I was happy for Nicole. And concerned. Her marriage to Jeremy had been on auto-pilot for the last few years.
“What was Jeremy’s impression of Thom?” I asked cautiously.
“He didn’t meet him. Jeremy bailed at the last minute, so I went with my hometown friends.” She leaned towards me. “Did I mention Thom’s wife didn’t come, either?”
Are you thinking what I was? “Oh, Nicole. Run! You’re playing with fire, girl!”
Let’s face it: There’s no way her real life, snoring, weekend pajama wearing husband is going to compare to the ghost of Christmas past dressed in an Italian suit. Every time she compares the two, Jeremy will always come up short.
But let’s look at Nicole’s story from the angle of our February series about staying open, Make Room for Love. Love was knocking on the door of Nicole’s heart, just not how she expected. The spark she had with Thom reminded her of all the things she once loved about Jeremy. It was as if qualities like being light-hearted, listening, and laughing together were shaking her by the shoulders asking, “Hey! Remember me?!”
Did Nicole need those qualities? Yes. However, should she leave the life she had built with Jeremy? Not yet.
Giving her marriage one last chance means having a fair conversation, not provoking Jeremy into breaking up.
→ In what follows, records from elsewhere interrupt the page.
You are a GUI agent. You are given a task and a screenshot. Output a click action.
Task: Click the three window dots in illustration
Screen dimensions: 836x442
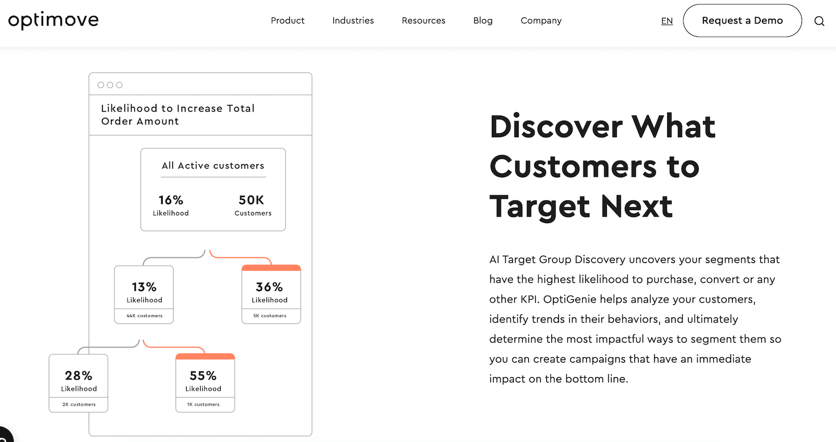[x=110, y=85]
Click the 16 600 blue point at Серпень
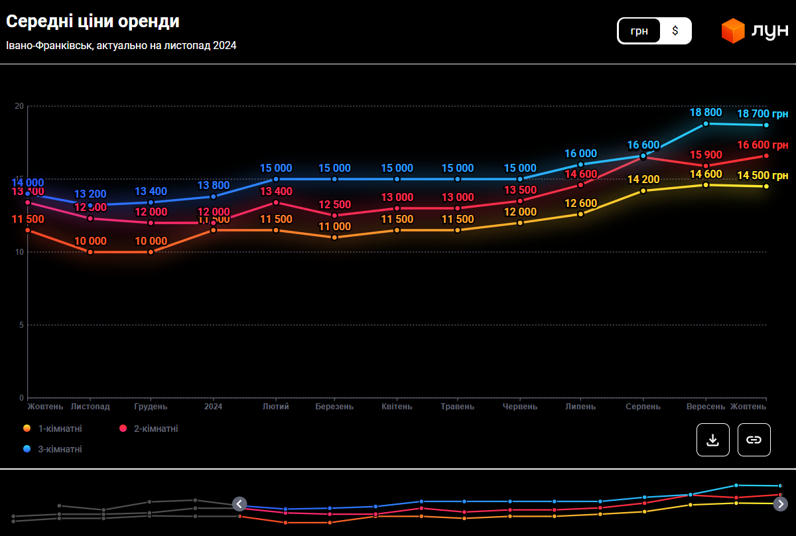Screen dimensions: 796x536 tap(643, 156)
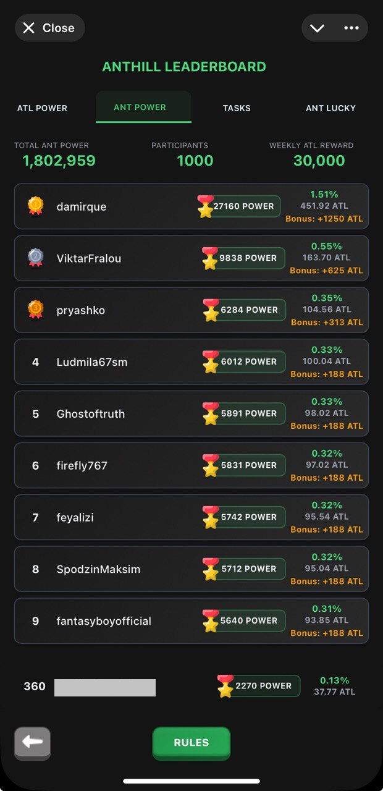Expand the chevron-down dropdown at top

click(x=317, y=28)
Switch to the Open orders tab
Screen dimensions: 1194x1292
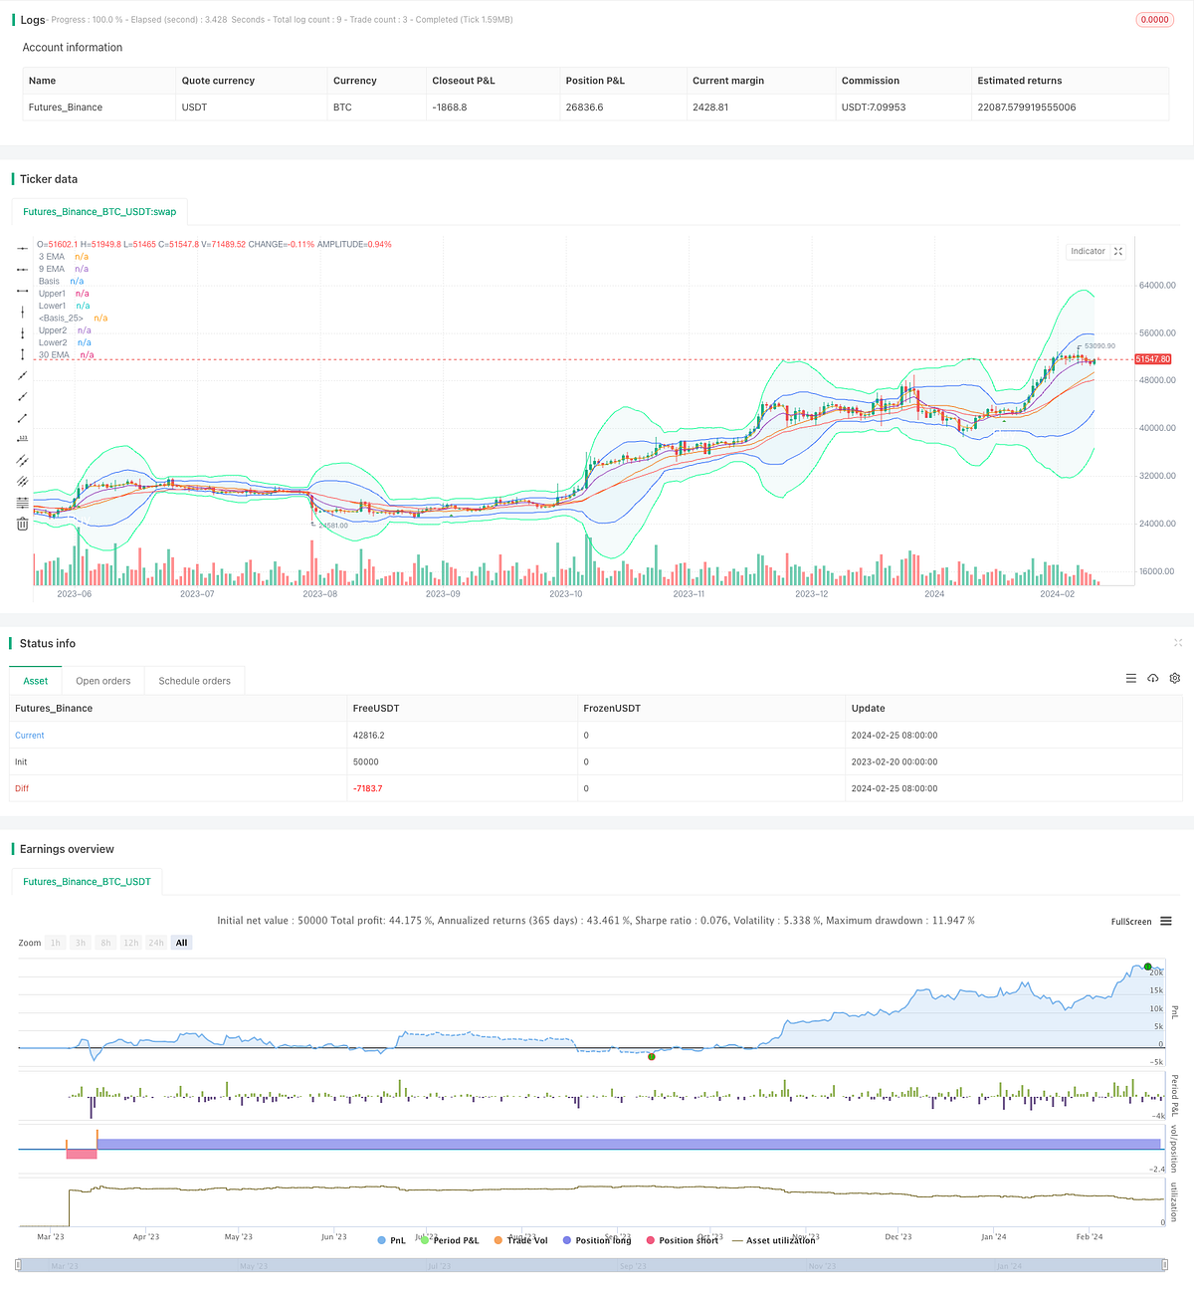tap(102, 680)
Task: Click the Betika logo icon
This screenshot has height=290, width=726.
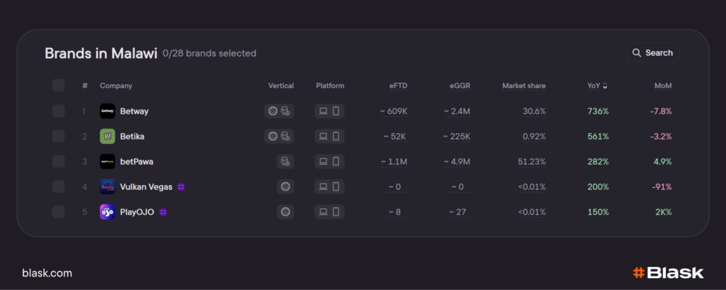Action: coord(107,136)
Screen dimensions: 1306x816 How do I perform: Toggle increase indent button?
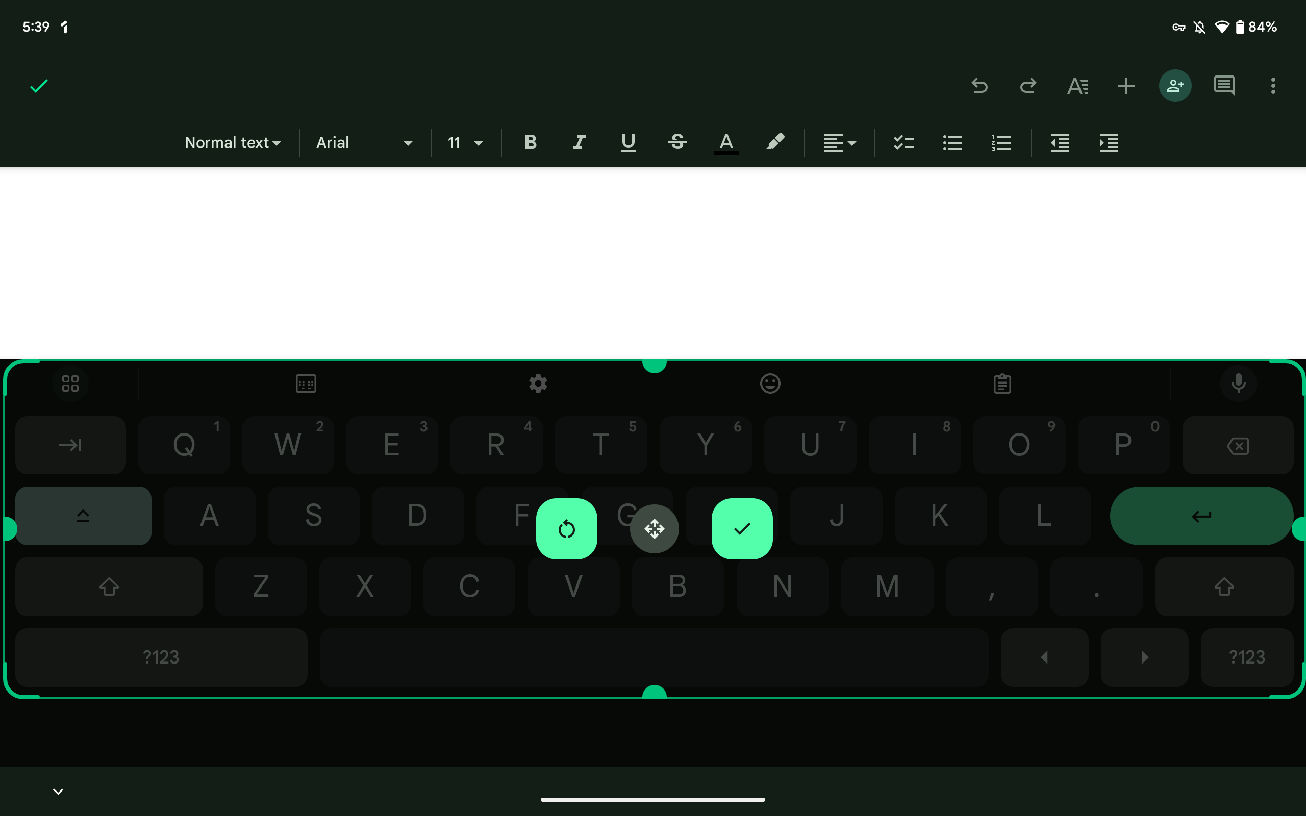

Which discussion sounds like it comes from an open heart: “Hey, honey, I’m back from my trip and ready to tell you the 10 things wrong with our relationship!” or “Let’s find ways to have more fun together. It’s important to me that we’re close—not just on vacation or every once in a while. Week in and week out.”
Whether you’re single or coupled, listening to someone’s big plans for Valentine’s Day could be bittersweet. You might be feeling a little disappointed, just like Nicole. But don’t bury that feeling. Don’t let it make you feel depressed or less than. That’s Life whispering to you about what matters most.
This week, tune in to the message your instincts are sending, and use it as a catalyst. Start inviting those qualities in, whether they’re with your partner or friends, family and co-workers. And make sure you’re reciprocating.
Playfulness. Kindness. Being close. They’re all asking, “Hey—remember me?!”